» Task prompt: Every line below between the line holding "Image resolution: width=580" and the line holding "470x310 pixels.", inclusive, should be repeated exactly, and all other lines omitted.

[Opening Data excerpts section]

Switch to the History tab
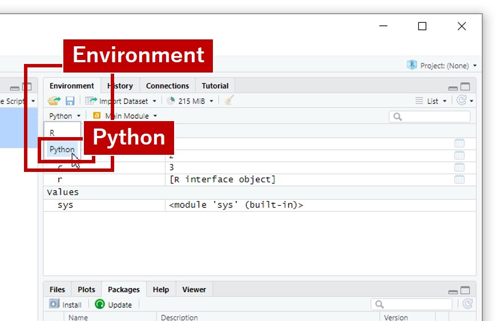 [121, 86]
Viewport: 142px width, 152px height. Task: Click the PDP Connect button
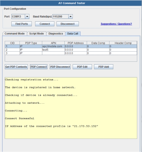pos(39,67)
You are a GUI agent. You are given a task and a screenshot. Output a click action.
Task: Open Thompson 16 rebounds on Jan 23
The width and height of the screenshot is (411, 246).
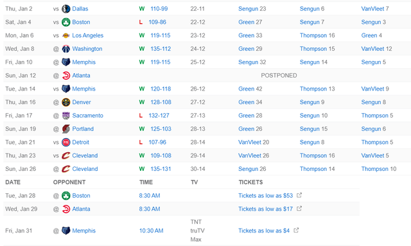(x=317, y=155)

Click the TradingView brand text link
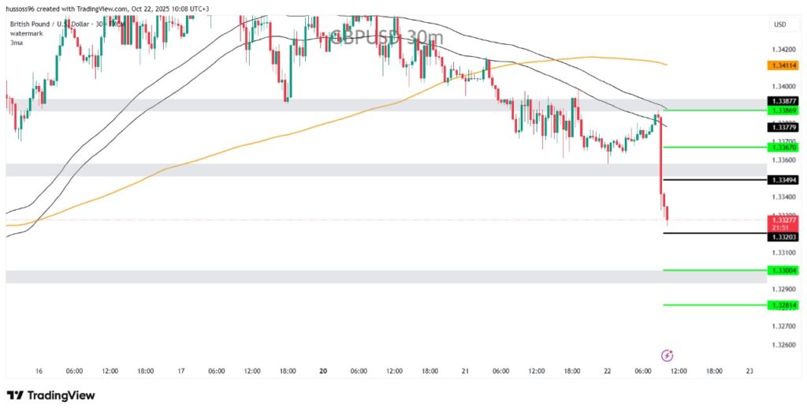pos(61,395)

[Closing Data excerpts section]
[Opening Data excerpts section]

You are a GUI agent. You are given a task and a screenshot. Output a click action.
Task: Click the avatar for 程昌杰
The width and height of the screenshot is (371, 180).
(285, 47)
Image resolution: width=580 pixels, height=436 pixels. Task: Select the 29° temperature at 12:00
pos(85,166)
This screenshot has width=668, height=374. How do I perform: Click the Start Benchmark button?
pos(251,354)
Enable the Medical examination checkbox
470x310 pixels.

[Closing Data excerpts section]

» Exercise result:
Image resolution: width=580 pixels, height=436 pixels. Task: Select the 29° temperature at 12:00
pos(85,166)
This screenshot has width=668, height=374. How do I perform: Click the Start Benchmark button?
pos(251,354)
Enable the Medical examination checkbox
470x310 pixels.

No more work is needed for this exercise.